La Prusse, qui était en paix avec la France depuis le traité de Bâle, semblait vouloir rester neutre, mais elle ne mit point d'empressement à réconcilier lu France avec la Russie, ainsi que le lui demandait Bonaparte, et a contribuer à la conclusion de la paix générale[75]. Néanmoins, Duroc, aide de camp du Premier Consul, envoyé extraordinaire après le 18 brumaire ; puis Bournonville, nommé ambassadeur au mois de janvier 1800, reçurent à Berlin le meilleur accueil[76]. Avec la Russie, toutes les relations, non seulement diplomatiques, mais encore privées, commerciales et industrielles, étaient entièrement rompues depuis 1792. On considérait, en France, le cabinet de Saint-Pétersbourg comme l'âme de la seconde coalition et, sous l’influence du courant général, Bonaparte avait procédé à de nombreux actes hostiles a la Russie. Récemment encore, une lettre qu'il avait écrite au général Dombrowsky, commandant la légion polonaise de l'armée d'Italie, était un véritable défi jeté à cette puissance[77]. Aussi ne pouvait-il songer à une tentative directe de rapprochement[78]. Mais les événements semblaient se mettre d'accord pour éloigner la Russie de la coalition.

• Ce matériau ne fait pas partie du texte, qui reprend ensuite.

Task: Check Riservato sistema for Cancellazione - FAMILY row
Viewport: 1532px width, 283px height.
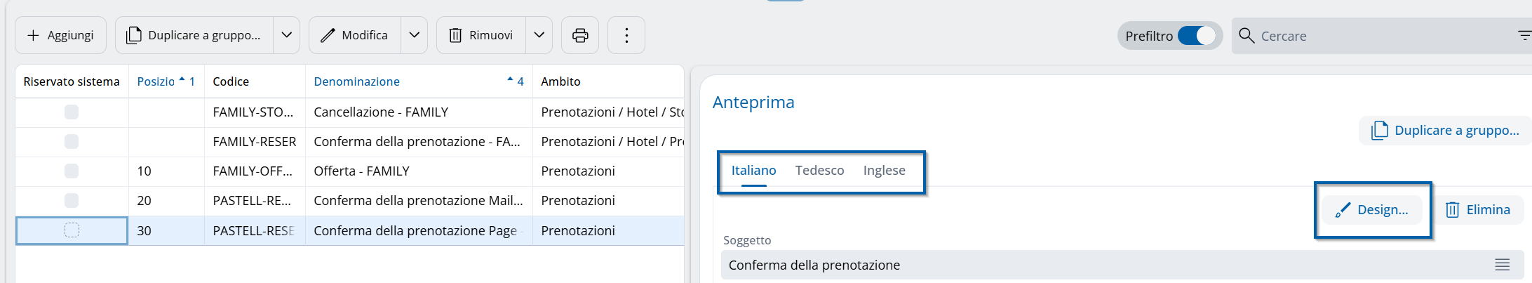Action: tap(72, 112)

Très mécontent de l'Autriche qu'il accusait d'avoir abandonné Korsakov et Souvorov en Helvétie[79], poussé, d'ailleurs, par Rostopchine, président du collège des affaires étrangères, le tsar prit le parti de rappeler ses troupes[80]. Toutefois, des influences contraires intervinrent, en particulier celles de l'impératrice et du comte Panine, tout dévoué à la cause de la coalition, bien qu'hostile à l'Autriche[81]. L'ordre fut envoyé à Souvorov de surseoir au départ de son armée. Déjà un nouveau plan de campagne était élaboré entre les cabinets de Saint-Pétersbourg, de Londres et de Vienne, quand l'insulte faite à Ancône au drapeau russe, par le général autrichien Fröhlich, changea encore une fois les dispositions de Paul Ier. Le 7 janvier 1800, il donna à ses troupes l'ordre définitif de rentrer en Russie et rompit toute relation diplomatique avec l'Autriche.

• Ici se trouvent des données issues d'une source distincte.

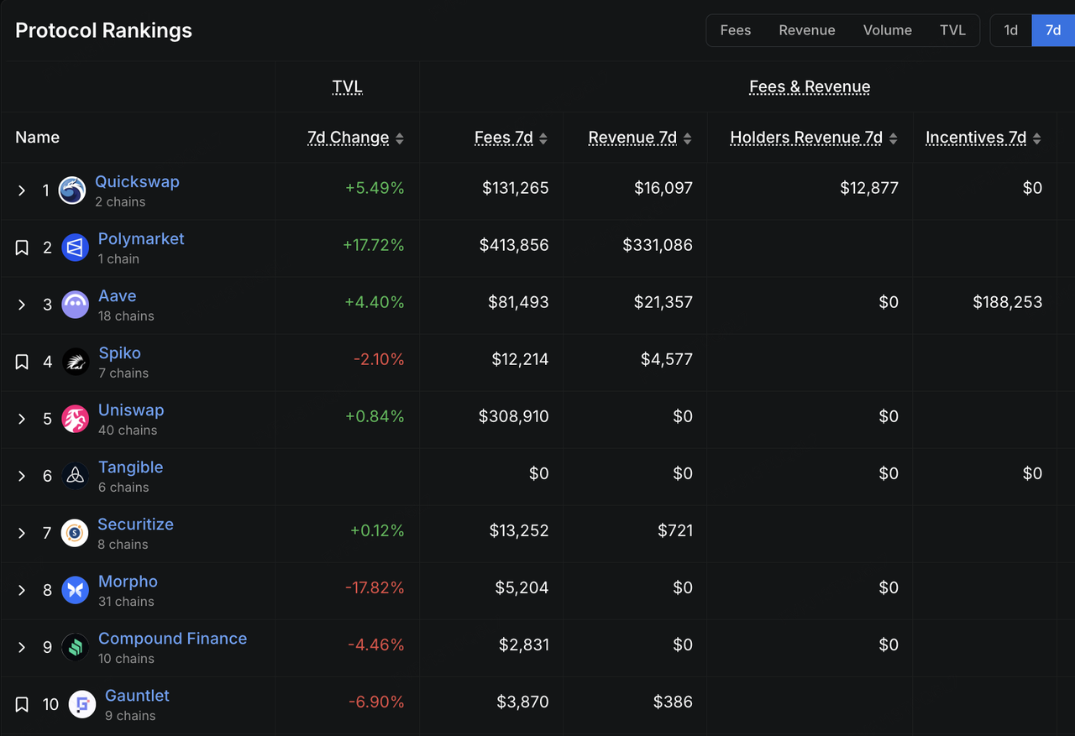This screenshot has height=736, width=1075.
Task: Switch to the Volume tab
Action: point(887,30)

Les sujets de mécontentement du tsar n'étaient pas moindres à l'égard de l'Angleterre. L'attitude de Nelson cherchant à empêcher les marins russes de prendre part au siège de Malte, le revers de Bergen, le dénuement dans lequel furent laissées les troupes russes à Guernesey et à Jersey, les discussions auxquelles donna lieu le payement des subsides, furent autant de griefs[82]. Paul Ier annonça sa résolution définitive de ne plus prendre part en aucune façon, soit sur terre, soit sur mer, à la guerre contre la France. Il souhaita même un instant « la voir venir » à lui, « en contre-poids contre l'Autriche[83] ». Mais Panine, qui « considérait la Révolution, non en ministre russe, mais en émigré français[84] », ne tarda pas à amener le tsar à se déjuger et à déclarer au cabinet de Berlin, par l'intermédiaire de Krüdener, qu'il se refusait à « entendre aucune proposition de la part de l'usurpateur corse[85] ». Néanmoins, la neutralité de la Russie était définitivement acquise. L'Autriche et l'Angleterre restaient les deux seuls adversaires de la République. Elles entraînaient avec elles les petits États de l'Empire ; la première les tenait sous son influence, la seconde se les attachait par son or qui entretenait les contingents de l'électeur de Bavière, du duc de Wurtemberg et de l'électeur de Mayence.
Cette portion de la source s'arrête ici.